» **Records for this exercise**:
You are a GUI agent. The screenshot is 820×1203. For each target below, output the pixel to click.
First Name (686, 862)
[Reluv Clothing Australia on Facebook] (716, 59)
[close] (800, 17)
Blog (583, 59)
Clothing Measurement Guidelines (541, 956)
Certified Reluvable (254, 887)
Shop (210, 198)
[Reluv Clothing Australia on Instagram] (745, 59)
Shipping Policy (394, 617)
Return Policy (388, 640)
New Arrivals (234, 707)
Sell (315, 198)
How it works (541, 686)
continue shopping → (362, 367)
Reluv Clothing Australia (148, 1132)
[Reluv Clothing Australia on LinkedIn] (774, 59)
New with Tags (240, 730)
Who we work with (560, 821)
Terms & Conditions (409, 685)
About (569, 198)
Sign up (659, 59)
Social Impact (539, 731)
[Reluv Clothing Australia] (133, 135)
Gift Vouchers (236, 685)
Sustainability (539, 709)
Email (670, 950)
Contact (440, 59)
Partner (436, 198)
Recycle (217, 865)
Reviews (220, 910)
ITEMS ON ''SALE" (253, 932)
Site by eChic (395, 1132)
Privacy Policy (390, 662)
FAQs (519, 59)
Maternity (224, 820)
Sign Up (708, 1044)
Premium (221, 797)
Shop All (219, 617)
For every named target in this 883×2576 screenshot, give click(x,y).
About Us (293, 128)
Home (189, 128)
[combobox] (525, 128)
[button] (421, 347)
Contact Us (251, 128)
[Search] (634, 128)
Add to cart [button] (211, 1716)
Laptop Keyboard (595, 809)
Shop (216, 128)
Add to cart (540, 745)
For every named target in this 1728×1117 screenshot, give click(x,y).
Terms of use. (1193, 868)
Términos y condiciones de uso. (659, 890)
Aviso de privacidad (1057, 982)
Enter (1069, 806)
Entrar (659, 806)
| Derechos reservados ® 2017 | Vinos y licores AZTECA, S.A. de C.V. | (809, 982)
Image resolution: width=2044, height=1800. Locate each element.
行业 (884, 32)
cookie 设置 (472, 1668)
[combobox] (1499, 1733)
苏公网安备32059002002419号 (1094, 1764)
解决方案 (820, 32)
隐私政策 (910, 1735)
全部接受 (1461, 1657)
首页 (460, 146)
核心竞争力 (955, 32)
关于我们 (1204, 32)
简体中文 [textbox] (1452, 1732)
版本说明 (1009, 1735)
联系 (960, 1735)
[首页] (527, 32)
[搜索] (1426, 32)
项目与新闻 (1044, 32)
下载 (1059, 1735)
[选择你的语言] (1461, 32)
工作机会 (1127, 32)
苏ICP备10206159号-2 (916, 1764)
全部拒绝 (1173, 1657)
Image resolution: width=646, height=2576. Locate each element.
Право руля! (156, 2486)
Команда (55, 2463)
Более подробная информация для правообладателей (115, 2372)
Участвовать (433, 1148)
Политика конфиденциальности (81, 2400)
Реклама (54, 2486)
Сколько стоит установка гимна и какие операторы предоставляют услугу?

» **Task description**: Repeat only the stretch of lines that opens with the line containing "苏ICP备10206159号-2 (916, 1764)" and closes with the final line of the entries, both included, exactly as written.

» **Written response**:
苏ICP备10206159号-2 (916, 1764)
全部拒绝 (1173, 1657)
Image resolution: width=646, height=2576. Locate each element.
Право руля! (156, 2486)
Команда (55, 2463)
Более подробная информация для правообладателей (115, 2372)
Участвовать (433, 1148)
Политика конфиденциальности (81, 2400)
Реклама (54, 2486)
Сколько стоит установка гимна и какие операторы предоставляют услугу?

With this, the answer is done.